The Midwife’s Advice
1993 (but OMG it’s still in PRINT!)
NUTSHELL: Sweeping historical fiction + progressive ideas about sexuality = a solid 8. There’s a reason I put this one on my Amazon wishlist.
Who’s the Midwife? The Midwife in question is one Hannah Sokolow, aged thirty, married to Lazar. Her children are Benny and Emma. Her mother lives with her; they rent from her sister Eva and brother-in-law Napthali. Also renting from Eva and Napthali are Hannah’s brother Chaim and sister-in-law Minna. All are Russian-Jewish immigrants, with the exception of the children, who were born in America. Hannah works at Bellevue.

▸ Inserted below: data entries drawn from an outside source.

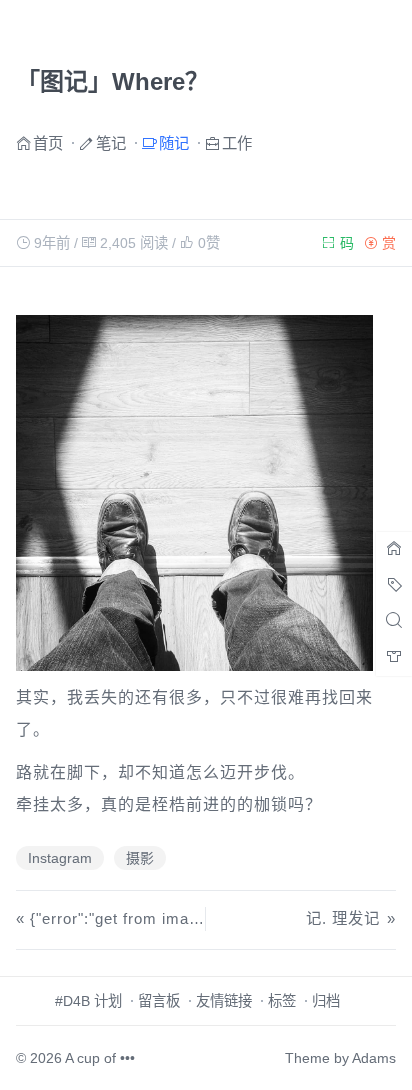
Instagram (60, 858)
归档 (326, 1001)
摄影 (140, 858)
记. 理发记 (343, 918)
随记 (174, 142)
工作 (237, 142)
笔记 (111, 142)
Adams (374, 1058)
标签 (282, 1001)
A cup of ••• (100, 1058)
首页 (48, 142)
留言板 (159, 1001)
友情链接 (224, 1001)
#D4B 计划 (88, 1001)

What kind of advice does Hannah give? At first, it’s simple stuff — a woman asks her how to conceive a boy, so Hannah and her friend Rachael, a doctor, put their heads together. They find, in a survey of births, that Orthodox Jewish neighborhoods yield more boys than girls, so they figure the worst they can do is pass on Orthodox Jewish traditions, such as taharat hamishpacha. Before long, Hannah covers, in order, too few orgasms, too many orgasms, vaginismus, premature ejaculation, birth control, what’s “normal”, blocked Fallopian tubes (!), crossdressing, and impotence. Ten years, ten problems highlighted.
How did they know what half that stuff was back then? Margaret Sanger is one of the characters in this book, for one thing. Some of it, Hannah pretty much pioneers in lieu of traditional, barbaric treatments. (Muscles spasm shut when you go to have sex? Here, we’ll cut the nerve and you’ll just gape open.) Hannah is shown reading the experts of her day and learning as she sees these patients; it’s not as if she’s magically some kind of genius about sex. She learns as she goes and applies what she learns. It’s pretty neat to watch.
And that’s it? Well… no. Hannah and Lazar have issues because Lazar’s big on communism, to the point where he follows Trotsky to Russia. She didn’t mind him hanging around with Emma Goldman and Alexander Berkman, but Trotsky’s a trot too far. Courter neither demonizes or glorifies Lazar for what he does; she only gives us Hannah’s take on things, and Hannah’s pretty fair-minded.
1913-1922? That’s right. Ten turbulent, beautiful years. Let Hannah Sokolow be your guide through them.